» What to produce
Whenever the word "text" turns up in a line of the data below, copy that line.

(Records from a data collection)
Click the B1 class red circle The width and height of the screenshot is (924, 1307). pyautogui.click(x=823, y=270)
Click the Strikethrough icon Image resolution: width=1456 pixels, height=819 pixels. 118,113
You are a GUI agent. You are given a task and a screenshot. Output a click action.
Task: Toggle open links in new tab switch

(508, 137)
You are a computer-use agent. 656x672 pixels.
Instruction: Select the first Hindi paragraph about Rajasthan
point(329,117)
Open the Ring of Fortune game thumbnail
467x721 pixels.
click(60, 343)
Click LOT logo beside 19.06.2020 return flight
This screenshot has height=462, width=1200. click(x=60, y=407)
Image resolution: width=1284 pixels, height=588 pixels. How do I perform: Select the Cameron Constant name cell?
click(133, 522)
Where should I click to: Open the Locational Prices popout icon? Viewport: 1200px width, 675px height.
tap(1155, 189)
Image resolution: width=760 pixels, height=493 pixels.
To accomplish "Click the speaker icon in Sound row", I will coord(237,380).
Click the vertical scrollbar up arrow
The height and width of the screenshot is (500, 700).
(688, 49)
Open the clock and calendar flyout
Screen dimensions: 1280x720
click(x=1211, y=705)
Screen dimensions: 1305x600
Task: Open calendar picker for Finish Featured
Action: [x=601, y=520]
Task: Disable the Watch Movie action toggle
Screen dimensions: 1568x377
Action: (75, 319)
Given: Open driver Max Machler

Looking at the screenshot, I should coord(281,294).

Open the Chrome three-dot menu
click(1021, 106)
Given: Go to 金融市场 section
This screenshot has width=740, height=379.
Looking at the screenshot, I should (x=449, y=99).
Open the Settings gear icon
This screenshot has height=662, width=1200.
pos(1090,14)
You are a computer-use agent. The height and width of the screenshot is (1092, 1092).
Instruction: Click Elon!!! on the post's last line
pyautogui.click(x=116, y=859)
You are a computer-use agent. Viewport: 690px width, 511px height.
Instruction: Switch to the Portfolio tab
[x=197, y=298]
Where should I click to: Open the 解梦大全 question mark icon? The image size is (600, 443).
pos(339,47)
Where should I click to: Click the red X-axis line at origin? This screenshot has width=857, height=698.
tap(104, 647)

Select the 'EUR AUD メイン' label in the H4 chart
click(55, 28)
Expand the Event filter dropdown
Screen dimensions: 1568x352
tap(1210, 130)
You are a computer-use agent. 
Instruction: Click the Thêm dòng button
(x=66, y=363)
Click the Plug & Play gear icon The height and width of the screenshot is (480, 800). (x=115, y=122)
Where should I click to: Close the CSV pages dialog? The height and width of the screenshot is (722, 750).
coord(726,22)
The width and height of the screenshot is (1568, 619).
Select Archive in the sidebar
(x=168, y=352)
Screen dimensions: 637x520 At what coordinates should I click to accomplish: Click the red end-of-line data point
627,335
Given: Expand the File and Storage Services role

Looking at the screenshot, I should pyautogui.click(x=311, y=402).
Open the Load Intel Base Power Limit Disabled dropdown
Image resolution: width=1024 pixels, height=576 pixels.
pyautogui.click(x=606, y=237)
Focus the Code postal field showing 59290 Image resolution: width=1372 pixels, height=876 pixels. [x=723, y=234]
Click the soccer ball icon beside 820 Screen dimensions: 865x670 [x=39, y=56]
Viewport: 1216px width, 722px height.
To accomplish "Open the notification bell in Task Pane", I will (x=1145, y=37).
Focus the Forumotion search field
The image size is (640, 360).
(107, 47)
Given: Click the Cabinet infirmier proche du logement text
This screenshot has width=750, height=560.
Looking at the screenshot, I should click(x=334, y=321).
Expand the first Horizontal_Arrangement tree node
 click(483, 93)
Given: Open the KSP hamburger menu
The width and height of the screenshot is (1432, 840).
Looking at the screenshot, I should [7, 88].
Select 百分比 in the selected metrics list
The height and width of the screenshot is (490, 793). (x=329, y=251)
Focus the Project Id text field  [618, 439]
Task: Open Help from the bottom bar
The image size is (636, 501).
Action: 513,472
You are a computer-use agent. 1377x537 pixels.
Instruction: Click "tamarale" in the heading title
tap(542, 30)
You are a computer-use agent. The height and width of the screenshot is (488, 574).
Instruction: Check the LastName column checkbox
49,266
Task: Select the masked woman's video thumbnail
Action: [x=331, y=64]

» Task solution
Given: Click the Cabinet infirmier proche du logement text
Focus the Project Id text field  [618, 439]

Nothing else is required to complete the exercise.